Exercise objective: The exercise calls for every entry that follows to be repeated exactly.

Data to use START

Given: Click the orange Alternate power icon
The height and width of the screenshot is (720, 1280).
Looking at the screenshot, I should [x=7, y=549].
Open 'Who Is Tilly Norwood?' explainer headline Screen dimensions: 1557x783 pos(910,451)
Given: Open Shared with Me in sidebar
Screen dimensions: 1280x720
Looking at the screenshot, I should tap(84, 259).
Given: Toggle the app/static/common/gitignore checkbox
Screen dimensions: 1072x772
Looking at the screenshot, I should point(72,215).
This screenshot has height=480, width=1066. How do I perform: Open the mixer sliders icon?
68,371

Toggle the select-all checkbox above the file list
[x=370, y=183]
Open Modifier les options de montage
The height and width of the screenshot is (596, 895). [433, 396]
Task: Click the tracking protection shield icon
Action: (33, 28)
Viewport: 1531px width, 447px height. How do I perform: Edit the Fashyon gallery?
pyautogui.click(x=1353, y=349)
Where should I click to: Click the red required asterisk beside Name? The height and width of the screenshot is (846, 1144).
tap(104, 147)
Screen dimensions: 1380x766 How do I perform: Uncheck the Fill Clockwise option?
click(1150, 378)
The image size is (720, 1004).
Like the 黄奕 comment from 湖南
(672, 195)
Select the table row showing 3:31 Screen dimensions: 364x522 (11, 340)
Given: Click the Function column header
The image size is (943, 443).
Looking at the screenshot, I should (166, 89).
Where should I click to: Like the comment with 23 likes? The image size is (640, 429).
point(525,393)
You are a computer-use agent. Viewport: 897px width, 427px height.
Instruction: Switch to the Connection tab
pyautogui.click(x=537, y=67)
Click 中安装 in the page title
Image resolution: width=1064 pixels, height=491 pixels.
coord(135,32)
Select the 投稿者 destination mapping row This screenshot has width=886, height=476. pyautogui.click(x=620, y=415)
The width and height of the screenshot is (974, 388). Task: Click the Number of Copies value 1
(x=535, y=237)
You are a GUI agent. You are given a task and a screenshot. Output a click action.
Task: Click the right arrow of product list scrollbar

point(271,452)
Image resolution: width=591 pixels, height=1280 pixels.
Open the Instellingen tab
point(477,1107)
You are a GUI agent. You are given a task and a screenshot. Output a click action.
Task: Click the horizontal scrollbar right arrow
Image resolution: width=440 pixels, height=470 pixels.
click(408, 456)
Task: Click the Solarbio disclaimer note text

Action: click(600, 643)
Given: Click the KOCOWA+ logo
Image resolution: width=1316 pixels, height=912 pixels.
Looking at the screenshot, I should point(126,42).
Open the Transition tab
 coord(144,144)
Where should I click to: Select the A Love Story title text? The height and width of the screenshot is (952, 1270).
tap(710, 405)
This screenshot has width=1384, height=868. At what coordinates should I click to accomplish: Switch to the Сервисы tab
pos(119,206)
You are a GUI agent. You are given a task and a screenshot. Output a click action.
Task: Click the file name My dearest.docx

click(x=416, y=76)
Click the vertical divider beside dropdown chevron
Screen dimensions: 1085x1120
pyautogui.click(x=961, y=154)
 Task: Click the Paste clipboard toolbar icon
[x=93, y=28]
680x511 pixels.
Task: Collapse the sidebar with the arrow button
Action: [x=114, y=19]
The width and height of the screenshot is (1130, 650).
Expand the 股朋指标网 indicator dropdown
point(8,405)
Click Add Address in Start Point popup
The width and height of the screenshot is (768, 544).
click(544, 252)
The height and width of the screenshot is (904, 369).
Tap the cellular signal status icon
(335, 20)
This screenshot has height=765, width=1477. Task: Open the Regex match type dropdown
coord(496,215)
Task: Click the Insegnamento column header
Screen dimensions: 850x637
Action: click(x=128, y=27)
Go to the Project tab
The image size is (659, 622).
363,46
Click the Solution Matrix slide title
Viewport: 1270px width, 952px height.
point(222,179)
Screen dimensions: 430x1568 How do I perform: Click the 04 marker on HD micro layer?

Data to use END

Reply:
Given: Click the orange Alternate power icon
The height and width of the screenshot is (720, 1280).
Looking at the screenshot, I should [x=7, y=549].
Open 'Who Is Tilly Norwood?' explainer headline Screen dimensions: 1557x783 pos(910,451)
Given: Open Shared with Me in sidebar
Screen dimensions: 1280x720
Looking at the screenshot, I should tap(84, 259).
Given: Toggle the app/static/common/gitignore checkbox
Screen dimensions: 1072x772
Looking at the screenshot, I should point(72,215).
This screenshot has height=480, width=1066. How do I perform: Open the mixer sliders icon?
68,371

Toggle the select-all checkbox above the file list
[x=370, y=183]
Open Modifier les options de montage
The height and width of the screenshot is (596, 895). [433, 396]
Task: Click the tracking protection shield icon
Action: (33, 28)
Viewport: 1531px width, 447px height. How do I perform: Edit the Fashyon gallery?
pyautogui.click(x=1353, y=349)
Where should I click to: Click the red required asterisk beside Name? The height and width of the screenshot is (846, 1144).
tap(104, 147)
Screen dimensions: 1380x766 How do I perform: Uncheck the Fill Clockwise option?
click(1150, 378)
The image size is (720, 1004).
Like the 黄奕 comment from 湖南
(672, 195)
Select the table row showing 3:31 Screen dimensions: 364x522 (11, 340)
Given: Click the Function column header
The image size is (943, 443).
Looking at the screenshot, I should (166, 89).
Where should I click to: Like the comment with 23 likes? The image size is (640, 429).
point(525,393)
You are a computer-use agent. Viewport: 897px width, 427px height.
Instruction: Switch to the Connection tab
pyautogui.click(x=537, y=67)
Click 中安装 in the page title
Image resolution: width=1064 pixels, height=491 pixels.
coord(135,32)
Select the 投稿者 destination mapping row This screenshot has width=886, height=476. pyautogui.click(x=620, y=415)
The width and height of the screenshot is (974, 388). Task: Click the Number of Copies value 1
(x=535, y=237)
You are a GUI agent. You are given a task and a screenshot. Output a click action.
Task: Click the right arrow of product list scrollbar

point(271,452)
Image resolution: width=591 pixels, height=1280 pixels.
Open the Instellingen tab
point(477,1107)
You are a GUI agent. You are given a task and a screenshot. Output a click action.
Task: Click the horizontal scrollbar right arrow
Image resolution: width=440 pixels, height=470 pixels.
click(408, 456)
Task: Click the Solarbio disclaimer note text

Action: click(600, 643)
Given: Click the KOCOWA+ logo
Image resolution: width=1316 pixels, height=912 pixels.
Looking at the screenshot, I should point(126,42).
Open the Transition tab
 coord(144,144)
Where should I click to: Select the A Love Story title text? The height and width of the screenshot is (952, 1270).
tap(710, 405)
This screenshot has width=1384, height=868. At what coordinates should I click to accomplish: Switch to the Сервисы tab
pos(119,206)
You are a GUI agent. You are given a task and a screenshot. Output a click action.
Task: Click the file name My dearest.docx

click(x=416, y=76)
Click the vertical divider beside dropdown chevron
Screen dimensions: 1085x1120
pyautogui.click(x=961, y=154)
 Task: Click the Paste clipboard toolbar icon
[x=93, y=28]
680x511 pixels.
Task: Collapse the sidebar with the arrow button
Action: [x=114, y=19]
The width and height of the screenshot is (1130, 650).
Expand the 股朋指标网 indicator dropdown
point(8,405)
Click Add Address in Start Point popup
The width and height of the screenshot is (768, 544).
click(544, 252)
The height and width of the screenshot is (904, 369).
Tap the cellular signal status icon
(335, 20)
This screenshot has height=765, width=1477. Task: Open the Regex match type dropdown
coord(496,215)
Task: Click the Insegnamento column header
Screen dimensions: 850x637
Action: click(x=128, y=27)
Go to the Project tab
The image size is (659, 622).
363,46
Click the Solution Matrix slide title
Viewport: 1270px width, 952px height.
point(222,179)
Screen dimensions: 430x1568 How do I perform: Click the 04 marker on HD micro layer?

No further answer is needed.